Chris Hoffman | Aug. 11, 2014
Ubuntu's included NetworkManager software aims to make your network connections "just work." Nevertheless, sometimes thing go awry. There are times you have to adjust or change your connection settings, especially when using a laptop--just like in Windows.

If your computer has both wired ethernet  and Wi-Fi, plug an ethernet cable into your computer so you can download any specific drivers you may need. The wired ethernet connection is much more likely to work with the built-in drivers.

Diagnose the problem

Ubuntu includes many standard network troubleshooting tools you can access from the command line, like ping and traceroute. These tools are very useful on Windows, too, where they must be run from a Command Prompt window.

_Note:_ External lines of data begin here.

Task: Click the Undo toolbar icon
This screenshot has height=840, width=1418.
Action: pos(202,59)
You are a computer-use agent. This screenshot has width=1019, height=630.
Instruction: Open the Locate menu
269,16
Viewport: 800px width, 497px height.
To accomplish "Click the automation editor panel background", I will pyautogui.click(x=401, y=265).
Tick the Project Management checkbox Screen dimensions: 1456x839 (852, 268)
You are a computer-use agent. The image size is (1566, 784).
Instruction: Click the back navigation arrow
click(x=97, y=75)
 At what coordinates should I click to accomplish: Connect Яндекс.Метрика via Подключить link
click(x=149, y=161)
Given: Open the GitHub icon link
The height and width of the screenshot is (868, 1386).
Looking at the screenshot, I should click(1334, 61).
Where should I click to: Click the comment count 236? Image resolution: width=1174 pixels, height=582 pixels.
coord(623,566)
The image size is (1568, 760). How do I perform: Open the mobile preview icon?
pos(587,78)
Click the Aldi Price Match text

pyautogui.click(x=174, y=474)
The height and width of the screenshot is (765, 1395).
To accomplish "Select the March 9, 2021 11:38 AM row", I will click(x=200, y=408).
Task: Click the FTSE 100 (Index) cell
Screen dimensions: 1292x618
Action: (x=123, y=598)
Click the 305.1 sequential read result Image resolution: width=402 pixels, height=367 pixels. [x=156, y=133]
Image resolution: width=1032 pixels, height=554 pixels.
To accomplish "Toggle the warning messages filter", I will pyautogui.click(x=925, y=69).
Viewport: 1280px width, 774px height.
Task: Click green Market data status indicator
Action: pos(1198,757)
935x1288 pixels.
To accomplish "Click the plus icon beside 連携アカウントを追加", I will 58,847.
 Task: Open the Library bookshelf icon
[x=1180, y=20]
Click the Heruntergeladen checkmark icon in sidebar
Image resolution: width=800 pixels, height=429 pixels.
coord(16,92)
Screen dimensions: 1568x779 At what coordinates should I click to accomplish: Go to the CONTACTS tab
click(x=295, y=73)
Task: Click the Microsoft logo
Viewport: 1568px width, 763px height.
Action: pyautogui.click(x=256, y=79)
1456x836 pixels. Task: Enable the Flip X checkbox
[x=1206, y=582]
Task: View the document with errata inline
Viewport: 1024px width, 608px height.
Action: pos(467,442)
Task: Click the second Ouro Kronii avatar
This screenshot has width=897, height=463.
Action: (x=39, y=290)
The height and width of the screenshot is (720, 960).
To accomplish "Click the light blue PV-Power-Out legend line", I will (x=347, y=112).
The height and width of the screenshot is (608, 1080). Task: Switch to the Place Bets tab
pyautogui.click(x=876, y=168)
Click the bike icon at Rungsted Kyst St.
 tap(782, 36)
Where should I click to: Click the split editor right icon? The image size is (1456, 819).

The ping command is probably the most useful. Open a terminal, type the following command, and press Enter:

ping -c 5 google.com

This command will send five ICMP echo request packets to google.com. You should see five responses. If you see zero responses, your computer can't reach google.com — this means Google.com is down or, more likely, your Internet connection isn't working at all. If you get fewer than five responses, you know that you're experiencing "packet loss," which can indicate there's a problem with Google, your router, your modem, or your Internet service provider.

The ping command can help you see what the problem is — whether you have no Internet connection at all, packet loss, or just extreme latency. Ping is also essential for diagnosing Internet connection problems in Windows.

If you're new to Ubuntu, don't want to mess with terminal commands and can get online at another location, you may want to skip the terminal and use a graphical tool instead. Ubuntu used to include this tool, but now you have to install it  from the Ubuntu Software Center.

Open the Ubuntu Software Center, search for "Network Tools," install the Network Tools application, and launch it. The program provides a graphical interface for ping, traceroute, and other network diagnostic commands.

Maybe it's someone else's fault

Remember, you can't always solve every Internet connection problem on your own. The problem may be with a remote website, a switch somewhere in the route between you and that website, or your Internet service provider. Ask your neighbors if they're having problems, or you check with your ISP.